北陸新幹線

 大激戦・大接戦となっている京都市長選(2月2日投票)で、政策論戦を放棄し、「反共」宣伝を前面にする現職・門川陣営は、その一方で、重要争点に関わって有権者を惑わす“フェイク”発言を行っています。

 京都府内を縦断し、京都市内中心部は地下40㍍以深の大深度地下を通過する構想の北陸新幹線延伸計画。政府が2兆1000億円と試算する建設費について、門川氏を推薦する自民党の西田昌司参院議員は「費用は全額国が負担する」などと、京都市の地元負担がないかのような主張を行っています。

 西田氏は、1月19日に山科区内での演説会で、北陸新幹線延伸について、「今まで新幹線は地元が3分の1負担しないといけないとなっていたが、それを全額国でやらすとした。党の中で協議している」などと述べました。

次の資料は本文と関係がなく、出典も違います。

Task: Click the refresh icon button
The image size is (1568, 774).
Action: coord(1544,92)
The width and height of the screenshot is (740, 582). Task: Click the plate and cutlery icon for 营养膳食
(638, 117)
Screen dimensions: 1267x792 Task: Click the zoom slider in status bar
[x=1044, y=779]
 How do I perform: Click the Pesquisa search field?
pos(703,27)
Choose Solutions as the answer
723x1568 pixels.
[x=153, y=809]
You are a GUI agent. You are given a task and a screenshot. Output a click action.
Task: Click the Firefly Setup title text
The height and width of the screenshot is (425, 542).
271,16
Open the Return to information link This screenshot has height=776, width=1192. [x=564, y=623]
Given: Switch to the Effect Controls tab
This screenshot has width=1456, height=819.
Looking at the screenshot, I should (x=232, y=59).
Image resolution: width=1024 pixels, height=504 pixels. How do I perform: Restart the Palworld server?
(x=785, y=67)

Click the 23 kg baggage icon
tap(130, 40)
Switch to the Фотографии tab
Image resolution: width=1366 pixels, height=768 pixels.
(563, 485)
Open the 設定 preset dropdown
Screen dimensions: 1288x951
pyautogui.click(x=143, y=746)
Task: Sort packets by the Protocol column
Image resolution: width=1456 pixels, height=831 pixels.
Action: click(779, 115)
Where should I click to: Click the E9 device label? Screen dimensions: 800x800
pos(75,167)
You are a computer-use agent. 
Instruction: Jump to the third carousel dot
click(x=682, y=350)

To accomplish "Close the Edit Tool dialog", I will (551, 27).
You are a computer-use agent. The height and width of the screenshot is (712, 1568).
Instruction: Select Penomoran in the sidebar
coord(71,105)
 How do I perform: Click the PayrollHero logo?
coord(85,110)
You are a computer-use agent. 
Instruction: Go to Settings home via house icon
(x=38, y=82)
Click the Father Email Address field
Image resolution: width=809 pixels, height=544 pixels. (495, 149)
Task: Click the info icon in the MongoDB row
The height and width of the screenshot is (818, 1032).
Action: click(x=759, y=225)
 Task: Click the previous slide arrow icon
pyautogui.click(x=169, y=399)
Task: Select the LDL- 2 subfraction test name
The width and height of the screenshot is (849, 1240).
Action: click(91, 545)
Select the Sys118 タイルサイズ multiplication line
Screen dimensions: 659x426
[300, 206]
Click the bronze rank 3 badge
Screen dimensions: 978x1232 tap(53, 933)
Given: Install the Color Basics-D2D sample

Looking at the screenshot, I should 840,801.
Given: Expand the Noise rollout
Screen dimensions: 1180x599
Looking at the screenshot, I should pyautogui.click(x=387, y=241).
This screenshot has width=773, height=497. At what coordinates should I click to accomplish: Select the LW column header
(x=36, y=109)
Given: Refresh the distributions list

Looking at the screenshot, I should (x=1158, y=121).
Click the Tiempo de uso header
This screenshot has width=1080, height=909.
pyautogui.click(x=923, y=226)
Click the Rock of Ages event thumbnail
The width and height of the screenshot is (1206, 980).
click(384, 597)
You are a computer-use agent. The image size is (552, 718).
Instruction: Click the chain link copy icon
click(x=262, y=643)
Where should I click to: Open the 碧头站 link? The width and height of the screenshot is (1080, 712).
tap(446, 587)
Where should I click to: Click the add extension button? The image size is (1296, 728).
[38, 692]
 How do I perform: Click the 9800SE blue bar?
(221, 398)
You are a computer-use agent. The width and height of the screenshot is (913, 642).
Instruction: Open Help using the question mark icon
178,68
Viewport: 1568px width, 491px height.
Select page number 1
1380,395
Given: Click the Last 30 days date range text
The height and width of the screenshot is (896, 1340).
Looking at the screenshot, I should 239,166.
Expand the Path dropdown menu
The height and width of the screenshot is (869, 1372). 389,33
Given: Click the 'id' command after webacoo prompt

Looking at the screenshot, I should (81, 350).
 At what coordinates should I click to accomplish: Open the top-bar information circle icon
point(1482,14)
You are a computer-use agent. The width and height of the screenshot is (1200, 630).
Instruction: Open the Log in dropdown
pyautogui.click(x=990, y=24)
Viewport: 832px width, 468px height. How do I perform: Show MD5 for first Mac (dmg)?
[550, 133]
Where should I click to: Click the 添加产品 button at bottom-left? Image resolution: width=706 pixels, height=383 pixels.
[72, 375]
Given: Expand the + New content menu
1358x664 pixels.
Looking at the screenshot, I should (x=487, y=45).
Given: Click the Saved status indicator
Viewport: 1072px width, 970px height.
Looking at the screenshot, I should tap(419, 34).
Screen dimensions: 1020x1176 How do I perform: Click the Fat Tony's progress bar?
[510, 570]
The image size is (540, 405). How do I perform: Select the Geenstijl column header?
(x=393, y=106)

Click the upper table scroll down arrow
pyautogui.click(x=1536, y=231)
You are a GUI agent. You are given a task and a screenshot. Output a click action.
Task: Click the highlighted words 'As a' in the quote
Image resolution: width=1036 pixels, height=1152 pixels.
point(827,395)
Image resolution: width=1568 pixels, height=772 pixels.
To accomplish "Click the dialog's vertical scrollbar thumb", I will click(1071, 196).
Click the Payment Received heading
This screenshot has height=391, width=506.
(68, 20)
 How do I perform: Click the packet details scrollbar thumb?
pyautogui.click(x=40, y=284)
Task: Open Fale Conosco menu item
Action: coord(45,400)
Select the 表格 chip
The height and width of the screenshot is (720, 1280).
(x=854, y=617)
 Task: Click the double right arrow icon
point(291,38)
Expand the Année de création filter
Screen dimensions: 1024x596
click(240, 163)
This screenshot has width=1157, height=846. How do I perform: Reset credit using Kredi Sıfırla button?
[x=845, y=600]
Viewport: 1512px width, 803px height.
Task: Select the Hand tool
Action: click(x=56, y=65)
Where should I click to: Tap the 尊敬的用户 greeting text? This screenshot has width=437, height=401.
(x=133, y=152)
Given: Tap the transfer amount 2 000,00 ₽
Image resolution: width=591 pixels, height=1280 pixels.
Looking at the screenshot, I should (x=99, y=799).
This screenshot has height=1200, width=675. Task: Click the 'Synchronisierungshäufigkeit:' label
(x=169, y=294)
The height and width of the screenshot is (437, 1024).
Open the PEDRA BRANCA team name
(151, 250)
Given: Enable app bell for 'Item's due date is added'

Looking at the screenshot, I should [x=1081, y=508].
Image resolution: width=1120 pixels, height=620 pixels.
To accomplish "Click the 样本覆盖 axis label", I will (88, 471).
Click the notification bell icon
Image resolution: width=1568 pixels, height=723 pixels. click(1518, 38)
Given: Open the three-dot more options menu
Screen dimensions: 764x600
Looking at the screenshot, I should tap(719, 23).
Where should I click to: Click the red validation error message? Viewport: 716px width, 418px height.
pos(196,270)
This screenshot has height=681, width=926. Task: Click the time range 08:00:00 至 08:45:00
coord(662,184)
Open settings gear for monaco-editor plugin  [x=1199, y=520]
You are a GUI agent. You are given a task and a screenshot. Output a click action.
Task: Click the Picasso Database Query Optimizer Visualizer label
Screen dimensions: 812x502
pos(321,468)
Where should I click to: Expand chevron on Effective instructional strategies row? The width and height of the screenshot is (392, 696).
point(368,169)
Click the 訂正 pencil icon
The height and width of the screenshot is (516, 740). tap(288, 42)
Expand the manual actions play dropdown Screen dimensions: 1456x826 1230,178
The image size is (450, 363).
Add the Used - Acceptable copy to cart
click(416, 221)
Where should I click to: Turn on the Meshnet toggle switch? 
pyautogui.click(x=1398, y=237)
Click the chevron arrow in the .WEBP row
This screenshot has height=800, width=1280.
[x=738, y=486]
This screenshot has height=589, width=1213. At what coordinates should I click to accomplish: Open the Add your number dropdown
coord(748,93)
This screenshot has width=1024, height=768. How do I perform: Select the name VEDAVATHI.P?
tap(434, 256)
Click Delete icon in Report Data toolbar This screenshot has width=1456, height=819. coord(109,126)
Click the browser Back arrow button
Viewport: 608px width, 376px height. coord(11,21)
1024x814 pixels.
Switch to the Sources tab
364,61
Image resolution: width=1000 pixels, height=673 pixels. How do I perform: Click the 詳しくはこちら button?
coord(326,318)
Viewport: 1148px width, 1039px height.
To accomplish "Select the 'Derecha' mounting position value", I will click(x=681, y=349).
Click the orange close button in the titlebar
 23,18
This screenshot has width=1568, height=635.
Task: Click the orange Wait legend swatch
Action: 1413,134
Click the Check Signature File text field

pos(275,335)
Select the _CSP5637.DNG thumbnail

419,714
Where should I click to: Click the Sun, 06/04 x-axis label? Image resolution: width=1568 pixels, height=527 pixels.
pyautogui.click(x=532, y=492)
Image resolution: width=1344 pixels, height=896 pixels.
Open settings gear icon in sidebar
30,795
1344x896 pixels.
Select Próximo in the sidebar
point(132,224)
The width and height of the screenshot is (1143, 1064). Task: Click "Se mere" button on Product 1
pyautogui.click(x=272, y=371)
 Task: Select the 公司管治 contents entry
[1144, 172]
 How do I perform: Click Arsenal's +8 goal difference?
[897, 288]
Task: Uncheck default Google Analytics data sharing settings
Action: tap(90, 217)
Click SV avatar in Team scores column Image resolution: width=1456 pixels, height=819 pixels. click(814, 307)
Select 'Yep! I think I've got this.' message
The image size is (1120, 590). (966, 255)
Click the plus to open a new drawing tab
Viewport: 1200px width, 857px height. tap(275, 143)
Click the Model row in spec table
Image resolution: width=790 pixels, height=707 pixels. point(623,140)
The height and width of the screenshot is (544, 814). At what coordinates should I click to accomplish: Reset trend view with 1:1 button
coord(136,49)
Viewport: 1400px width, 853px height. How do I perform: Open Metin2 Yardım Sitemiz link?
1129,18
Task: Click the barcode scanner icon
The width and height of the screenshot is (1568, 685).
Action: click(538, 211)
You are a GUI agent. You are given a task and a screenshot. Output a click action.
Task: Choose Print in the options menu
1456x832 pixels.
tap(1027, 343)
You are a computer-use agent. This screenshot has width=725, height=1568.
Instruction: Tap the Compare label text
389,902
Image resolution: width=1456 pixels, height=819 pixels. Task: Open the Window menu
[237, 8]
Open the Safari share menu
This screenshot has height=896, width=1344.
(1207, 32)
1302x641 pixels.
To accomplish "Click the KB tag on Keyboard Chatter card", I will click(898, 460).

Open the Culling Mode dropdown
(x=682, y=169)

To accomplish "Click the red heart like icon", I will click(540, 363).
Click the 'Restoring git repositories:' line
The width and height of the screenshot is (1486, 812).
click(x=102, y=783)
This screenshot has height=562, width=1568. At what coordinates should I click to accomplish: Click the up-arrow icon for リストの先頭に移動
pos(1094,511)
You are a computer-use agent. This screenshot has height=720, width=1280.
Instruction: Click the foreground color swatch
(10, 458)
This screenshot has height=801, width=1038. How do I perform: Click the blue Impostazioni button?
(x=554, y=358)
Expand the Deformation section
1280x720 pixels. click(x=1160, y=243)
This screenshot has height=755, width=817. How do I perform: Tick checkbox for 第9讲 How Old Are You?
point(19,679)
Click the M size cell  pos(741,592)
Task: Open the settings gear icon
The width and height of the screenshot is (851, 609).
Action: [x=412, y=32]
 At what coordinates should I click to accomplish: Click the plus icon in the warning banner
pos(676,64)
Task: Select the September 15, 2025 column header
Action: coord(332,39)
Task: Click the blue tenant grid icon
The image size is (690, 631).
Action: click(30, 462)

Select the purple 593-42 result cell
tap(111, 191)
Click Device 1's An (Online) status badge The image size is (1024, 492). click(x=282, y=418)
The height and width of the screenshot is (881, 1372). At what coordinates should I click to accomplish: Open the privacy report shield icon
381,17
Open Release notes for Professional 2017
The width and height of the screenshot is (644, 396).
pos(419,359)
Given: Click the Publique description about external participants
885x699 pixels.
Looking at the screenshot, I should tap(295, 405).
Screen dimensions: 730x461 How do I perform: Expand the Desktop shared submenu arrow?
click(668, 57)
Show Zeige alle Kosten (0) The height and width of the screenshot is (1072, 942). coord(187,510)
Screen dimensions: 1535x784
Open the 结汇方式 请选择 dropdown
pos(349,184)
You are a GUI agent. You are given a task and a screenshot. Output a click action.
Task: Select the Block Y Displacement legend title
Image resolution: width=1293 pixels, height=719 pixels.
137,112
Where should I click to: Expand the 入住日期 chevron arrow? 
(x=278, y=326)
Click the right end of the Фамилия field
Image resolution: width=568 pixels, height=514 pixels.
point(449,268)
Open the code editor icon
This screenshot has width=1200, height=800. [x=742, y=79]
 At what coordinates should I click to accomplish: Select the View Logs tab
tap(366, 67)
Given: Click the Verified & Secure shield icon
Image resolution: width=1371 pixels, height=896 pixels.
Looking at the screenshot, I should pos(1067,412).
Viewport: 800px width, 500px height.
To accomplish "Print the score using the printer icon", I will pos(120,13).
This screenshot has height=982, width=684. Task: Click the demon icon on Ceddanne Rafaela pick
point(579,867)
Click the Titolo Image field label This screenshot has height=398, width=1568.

 整備新幹線の建設費について、国土交通省はJRが支払う貸付料(新幹線の施設使用料)を除いた額の内、3分の2を国が、残り3分の1を地元自治体が負担する仕組みをとっています。同省鉄道局幹線鉄道課の担当者は、「国が全額負担するという議論は国土交通省の中では行われていない」と述べ、西田氏の主張を否定しました。

京都市「地方負担、見通し立てられない」けど推進

 そもそも、北陸新幹線の整備にあたっては、長野、新潟、富山、石川の4県で5803億円、金沢~敦賀間を建設中の石川、福井両県で3900億円が地元負担になっています(予算ベースの試算)。同様の枠組みなら、京都府の負担は2000~3000億円が見込まれます。新幹線新駅が設置されることで「利益を受ける」京都市にも一定の負担が想定されますが、「(地方負担額について)現時点において、見通しが立てられない状況」(京都市のホームページ)です。いずれにしても、市民にまともな説明抜きに巨大開発を推し進めようとする姿勢は無責任です。